[Document start]

Re: [boost] [OT?] SIMD and Auto-Vectorization (was Re: How to structurate libraries ?)

19 Jan 2009

      On Sun, Jan 18, 2009 at 9:50 PM, Joel Falcou <joel.falcou@u-psud.fr> wrote:
...
Dean Michael Berris a écrit :
...
Please don't misunderstand that I'm disagreeing with you here because
I do agree that there is a need to address the parallelism problem
when implementing considerably demanding solutions at a level where
you don't really have to worry about the architecture below on which
the code you're running on is like. However given the reality of the
situation with a myriad of available platforms on which to compile/run
C++, the pressure from both sides of the equation (library writers and
tool developers on one side, hardware vendors on the other) to come up
with a solution is immense -- especially since the industry has got to
adapt to it sooner than later. ;-)
We agree then.
...
... I think there is a market for precisely this kind of thing/work
now -- helping domain experts be able to recognize and utilize the
inherent parallelism in their solutions and the tools they are using.
:-)
Best is to have them benefit of parallelism without them knowing about it
really.
I'm a little weary about hiding these important issues to the people
who understand the higher scheme of things. Which is why I personally
don't think leaving the (non-C++ programming) domain experts in the
dark about the inherent parallelism in their solution is a good idea.

The reason why I think this is because the people who are going to be
solving the real world problem should be aware that the computing
facilities they have are actually capable of parallel computing, and
that the way they write their solutions (be it in any programming
language) will have a direct impact in the performance and scalability
of their solution. It really doesn't matter if they're writing
something that should work on a GPU/CPU+SIMD but that the way they
write their solution should work in parallel. Once they are aware of
the available parallelism, they should be able to adapt the way they
think, and the way they come up with the solutions.

[Document end]
[Supplied data start]

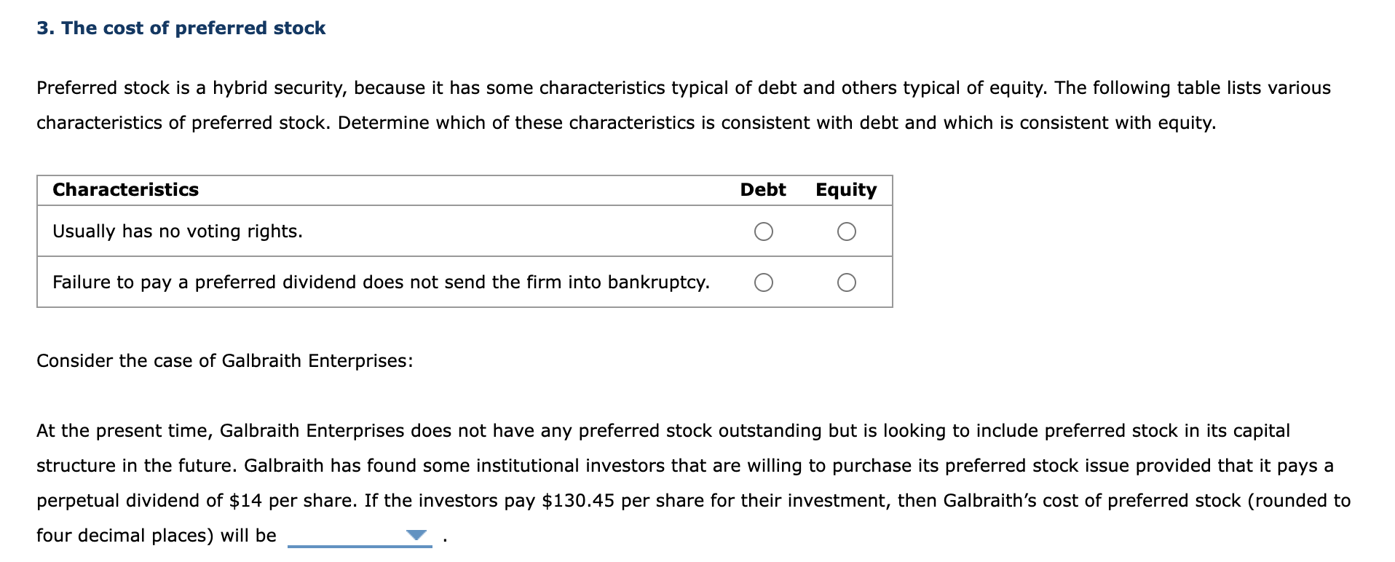Click the 'Characteristics' table column header
Screen dimensions: 1395x562
pos(125,190)
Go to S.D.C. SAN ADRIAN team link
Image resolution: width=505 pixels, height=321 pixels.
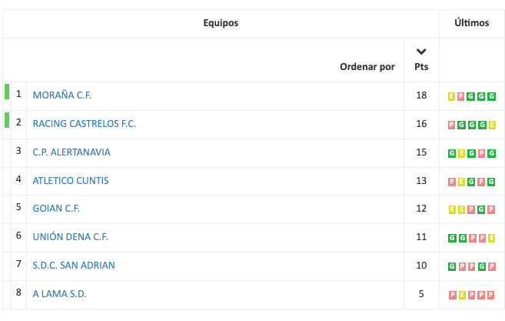pos(74,266)
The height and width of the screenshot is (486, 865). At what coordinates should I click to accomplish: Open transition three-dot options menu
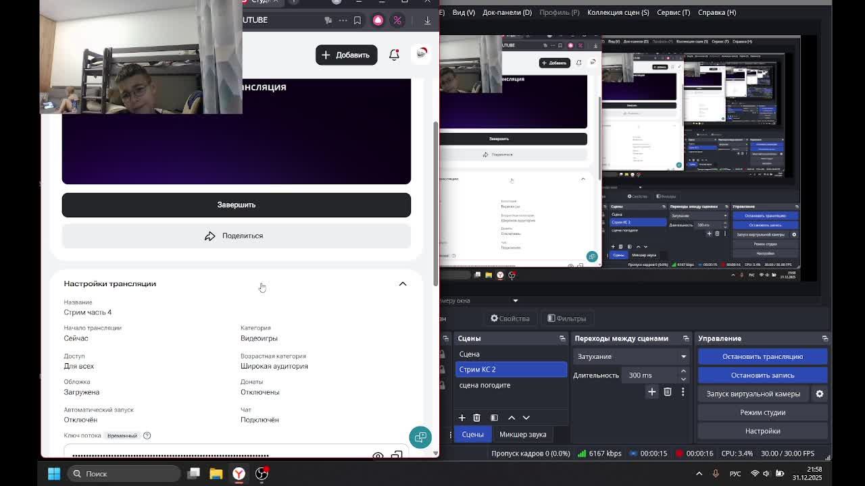coord(683,392)
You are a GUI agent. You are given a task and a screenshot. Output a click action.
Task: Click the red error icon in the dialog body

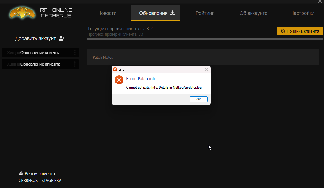coord(119,80)
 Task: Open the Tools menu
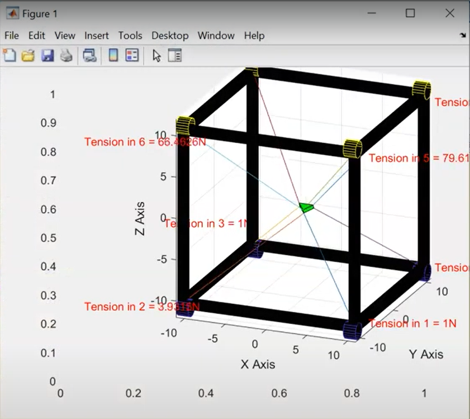coord(130,36)
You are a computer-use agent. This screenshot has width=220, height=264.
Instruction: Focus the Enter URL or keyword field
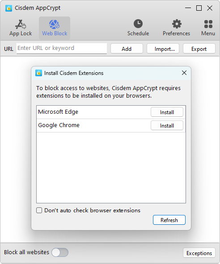coord(62,48)
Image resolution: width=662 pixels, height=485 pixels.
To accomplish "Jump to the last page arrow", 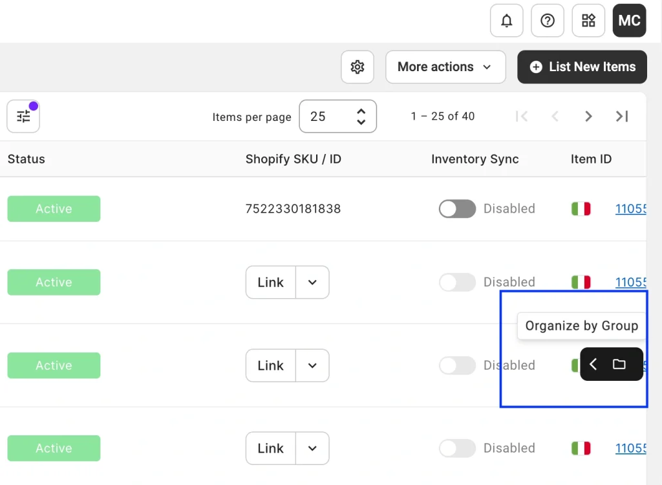I will (x=622, y=116).
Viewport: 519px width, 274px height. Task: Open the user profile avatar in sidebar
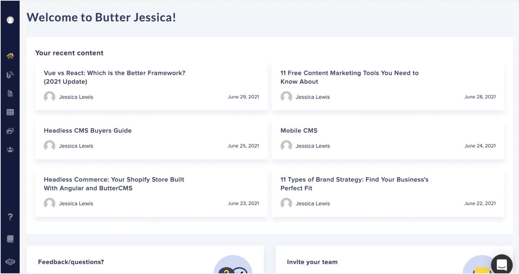(10, 20)
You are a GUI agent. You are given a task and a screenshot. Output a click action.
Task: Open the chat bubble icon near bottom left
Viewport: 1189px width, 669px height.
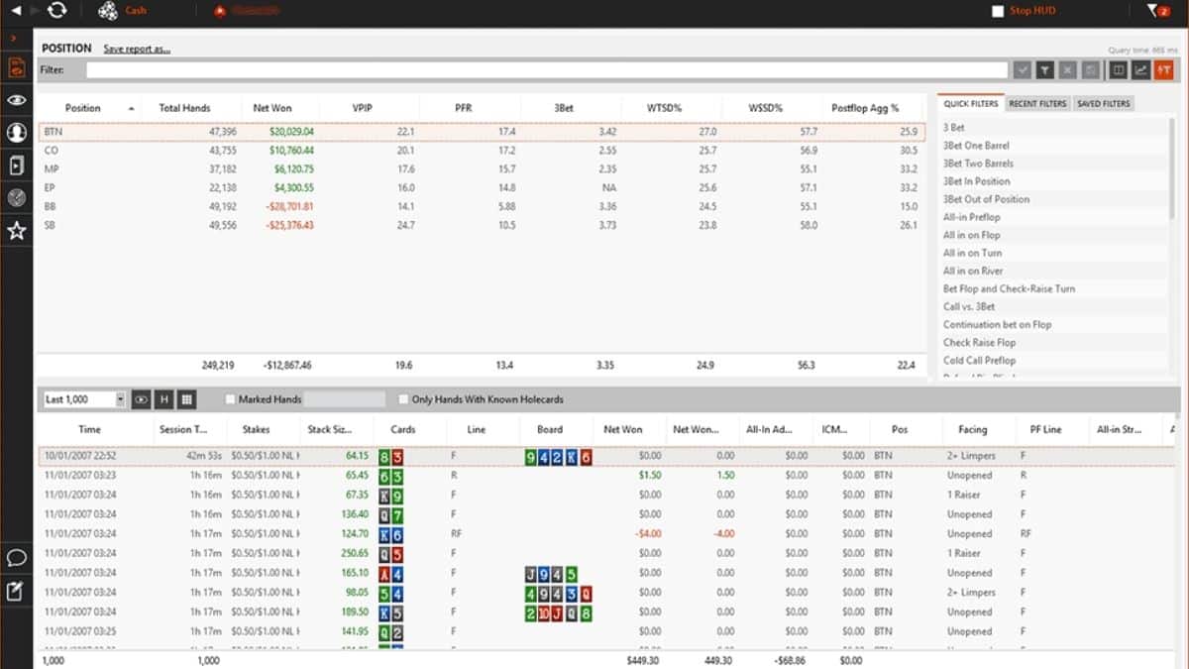(14, 558)
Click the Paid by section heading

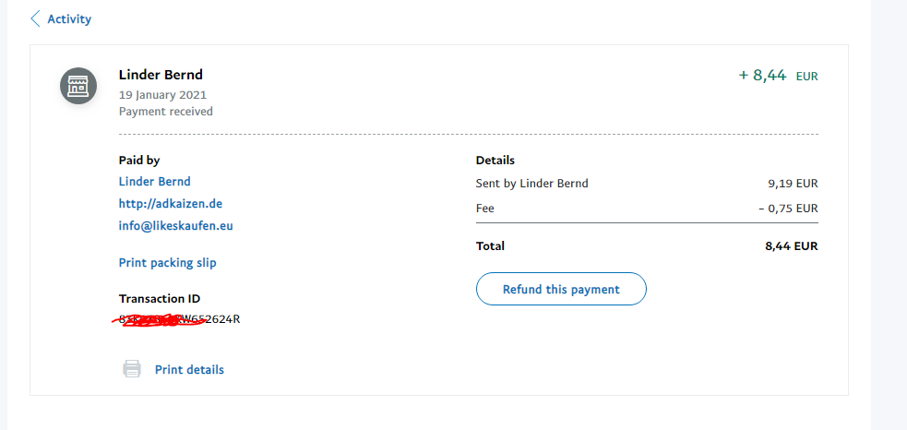click(139, 161)
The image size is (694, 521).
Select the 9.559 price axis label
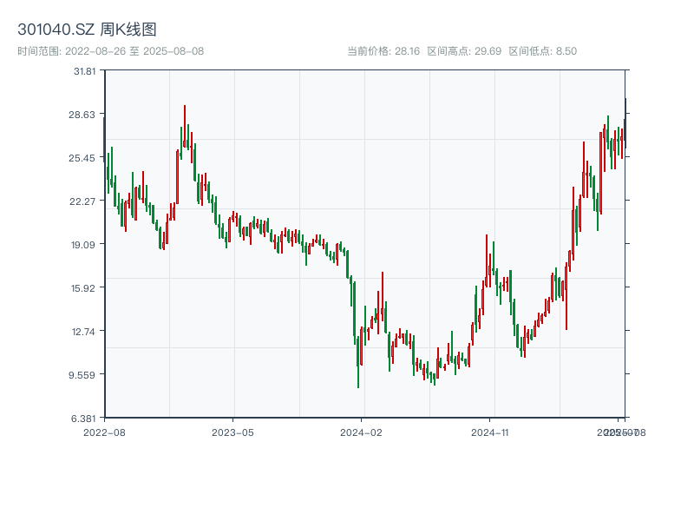click(85, 375)
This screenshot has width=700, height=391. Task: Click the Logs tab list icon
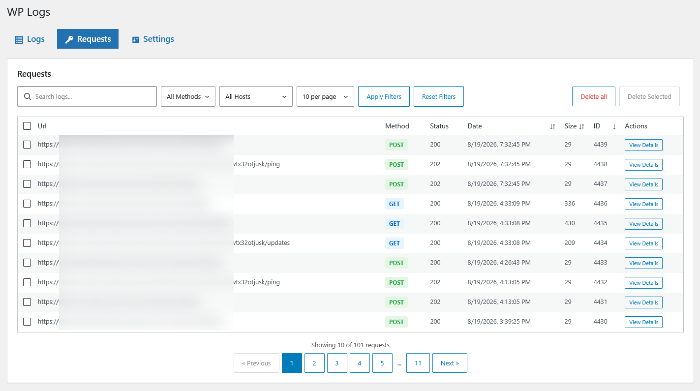[19, 39]
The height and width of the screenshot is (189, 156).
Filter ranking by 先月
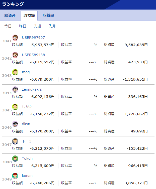click(x=52, y=26)
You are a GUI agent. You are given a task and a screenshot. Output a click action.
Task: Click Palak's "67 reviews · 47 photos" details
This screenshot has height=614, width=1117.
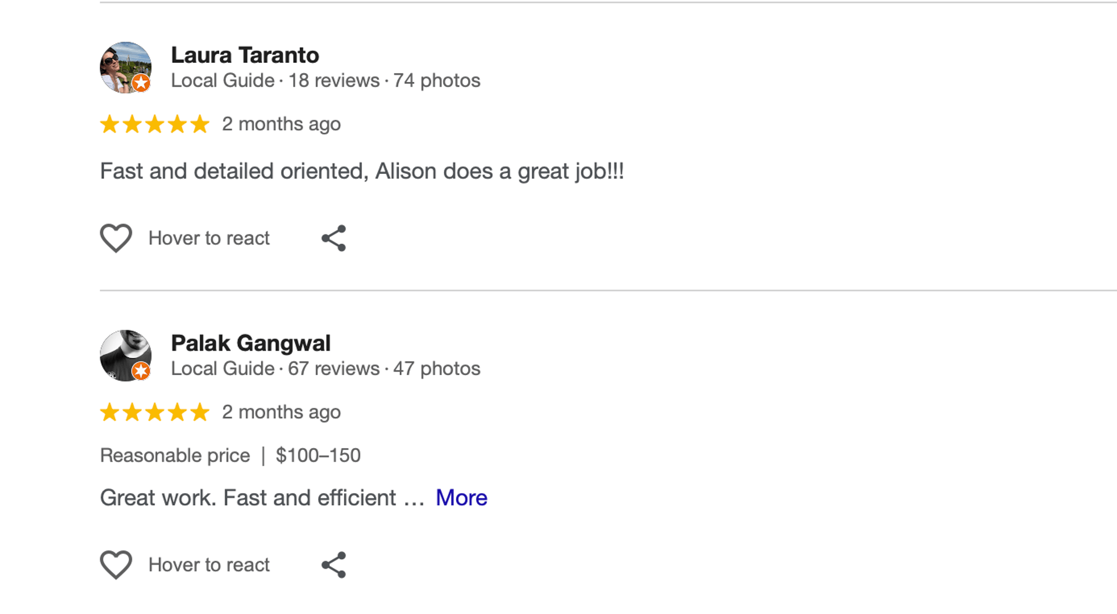[384, 369]
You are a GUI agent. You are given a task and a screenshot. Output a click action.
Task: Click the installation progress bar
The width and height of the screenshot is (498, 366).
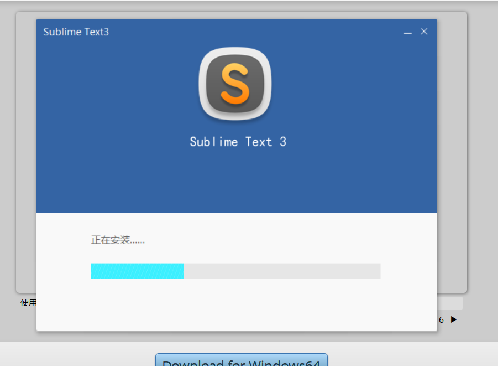click(235, 271)
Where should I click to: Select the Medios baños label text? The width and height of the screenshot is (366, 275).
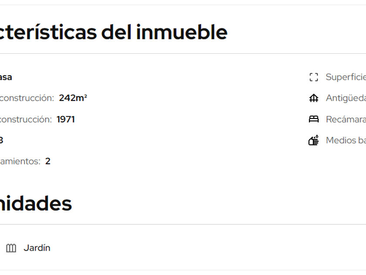pyautogui.click(x=346, y=140)
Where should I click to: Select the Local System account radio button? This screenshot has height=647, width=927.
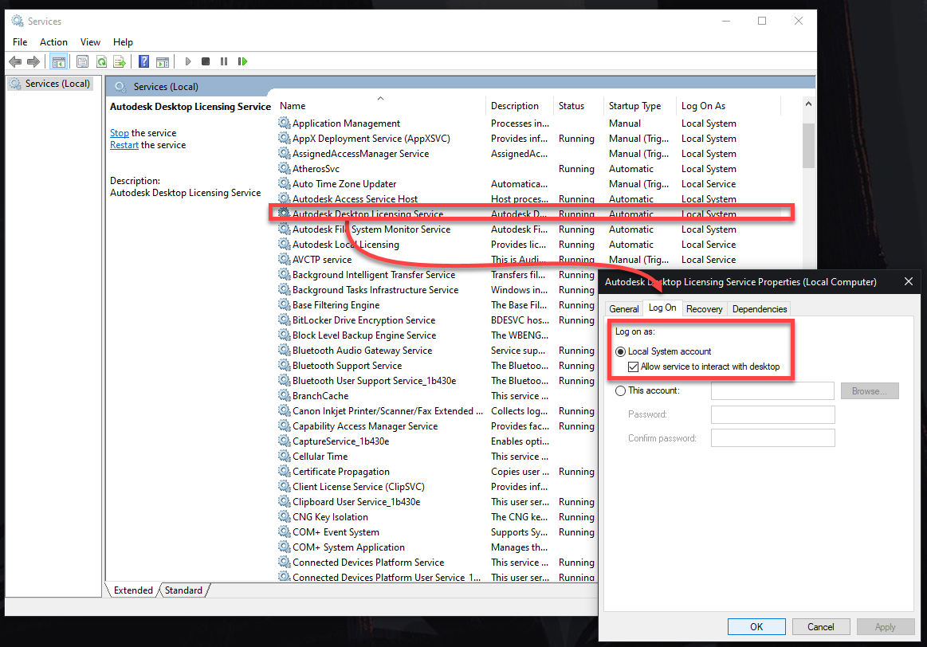coord(621,351)

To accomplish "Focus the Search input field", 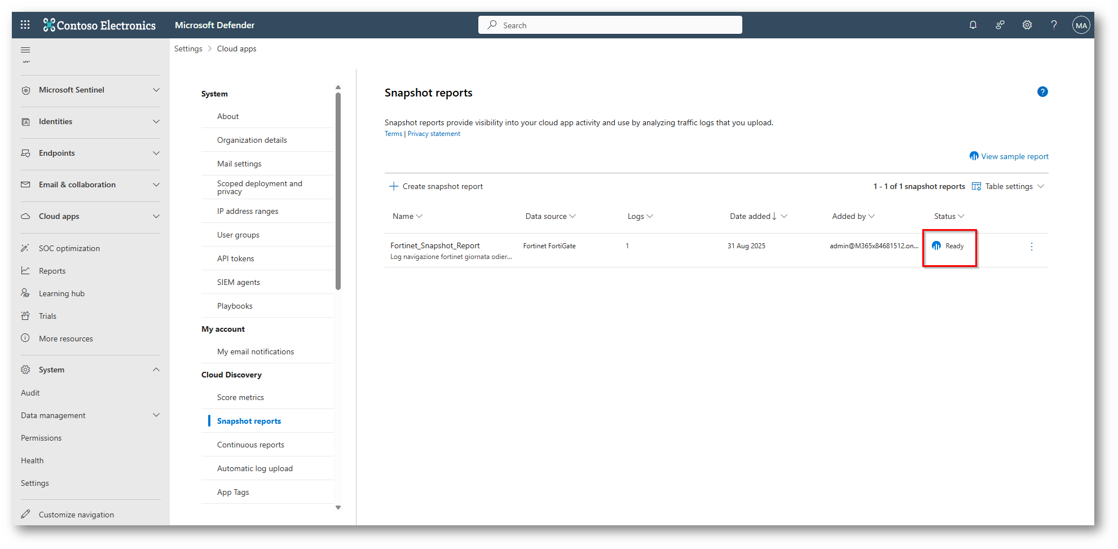I will tap(610, 25).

[Supplied data end]

§ Requirements
1 - According to the forum thread, which two sides are putting pressure on the effort to come up with a solution to the parallelism problem?
2 - Repeat word for word the part of the forum thread that opens with the words containing "We agree then." and closes with "they are using.".

§ The replies
1 - Library writers and tool developers on one side, and hardware vendors on the other.

2 -
We agree then.
...
... I think there is a market for precisely this kind of thing/work
now -- helping domain experts be able to recognize and utilize the
inherent parallelism in their solutions and the tools they are using.